When I grew up, I made a few passing attempts to get to know my father, and I sensed some gestures in return. He wrote a few letters when I was a missionary, and I wrote back. He took Sheri and I on a bizarre trip to Europe; he and I shared a room for two weeks, and never really spoke. He showed up at my wedding. My older sisters always encouraged me to put more effort in, to try harder, to seek understanding. He’s different than you think, they said. He tries and shows love just not how you can see it, they said. Maybe he can’t express anything to you, they said.

Maybe, I would think back.
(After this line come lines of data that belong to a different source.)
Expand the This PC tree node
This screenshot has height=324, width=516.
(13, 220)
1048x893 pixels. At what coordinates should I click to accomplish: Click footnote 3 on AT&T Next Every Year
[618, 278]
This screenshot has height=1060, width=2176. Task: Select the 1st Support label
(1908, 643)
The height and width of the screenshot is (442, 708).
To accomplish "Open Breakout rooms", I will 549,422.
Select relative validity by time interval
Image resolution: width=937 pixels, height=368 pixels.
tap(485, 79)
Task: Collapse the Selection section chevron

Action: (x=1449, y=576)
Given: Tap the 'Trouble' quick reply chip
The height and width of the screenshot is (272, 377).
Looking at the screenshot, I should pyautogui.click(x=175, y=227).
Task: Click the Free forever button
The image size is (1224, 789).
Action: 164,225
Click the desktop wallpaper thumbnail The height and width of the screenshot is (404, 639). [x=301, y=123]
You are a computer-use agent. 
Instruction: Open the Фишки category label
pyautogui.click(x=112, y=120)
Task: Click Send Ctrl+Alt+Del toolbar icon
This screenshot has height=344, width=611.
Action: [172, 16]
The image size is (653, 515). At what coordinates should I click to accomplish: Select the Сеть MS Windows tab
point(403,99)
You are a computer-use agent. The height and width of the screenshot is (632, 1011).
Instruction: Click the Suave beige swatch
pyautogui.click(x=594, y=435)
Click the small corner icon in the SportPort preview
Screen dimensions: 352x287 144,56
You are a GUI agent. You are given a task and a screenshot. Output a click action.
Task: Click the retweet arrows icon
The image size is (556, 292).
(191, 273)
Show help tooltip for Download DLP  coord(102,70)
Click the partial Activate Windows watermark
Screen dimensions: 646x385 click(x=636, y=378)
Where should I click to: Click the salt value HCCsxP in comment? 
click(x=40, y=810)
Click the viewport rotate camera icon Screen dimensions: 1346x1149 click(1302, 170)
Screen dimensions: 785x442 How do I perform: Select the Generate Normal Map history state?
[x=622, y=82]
But the man whose name I bear can’t tell me the names of my own children, and that tells me everything I need to know. Four decades in and not much has changed.

My father just turned 80. I’m 40. I drove down with my partner to celebrate dad’s life, meeting the rest of my siblings there in Las Vegas. Conversations were superficial. He seemed genuinely happy, in his way, to see his children there to honor him. He told a few terrible jokes. He thanked everyone for being there. I left silently, overwhelmed by the experience.

A week later, I got a card in the mail. It was more than a sentence this time. “Thank you for coming to surprise me,” he said. “I’m glad we can seek common ground, despite our differences. Love, Dad.”

Our differences, I thought. What common ground, I thought. I set the card down. And again, I cried.

But at his grave, I didn’t cry. My name is on the back of his headstone. Etched there, permanently. I’m sixth in a list of his children. And one day, a death date will be carved into the front, and my father laid beneath. But my name will already be there, unchanged, like it has been all along, even before I knew about it.

Once, a therapist asked me how my father had impacted me the most. And I surprised her by answering that he made me an incredible father to my sons. I show interest in them, I said. I listen. I tickle and sing, dance and play, travel and teach, set boundaries and enforce routines. I’m there. Every day. There are no question marks in their center spaces. When I tell them I love them, they roll their eyes and say,  “Dad, we know! We love you too!” I’m there, and he wasn’t. He taught me to be an incredible father, I said, by never teaching me anything at all.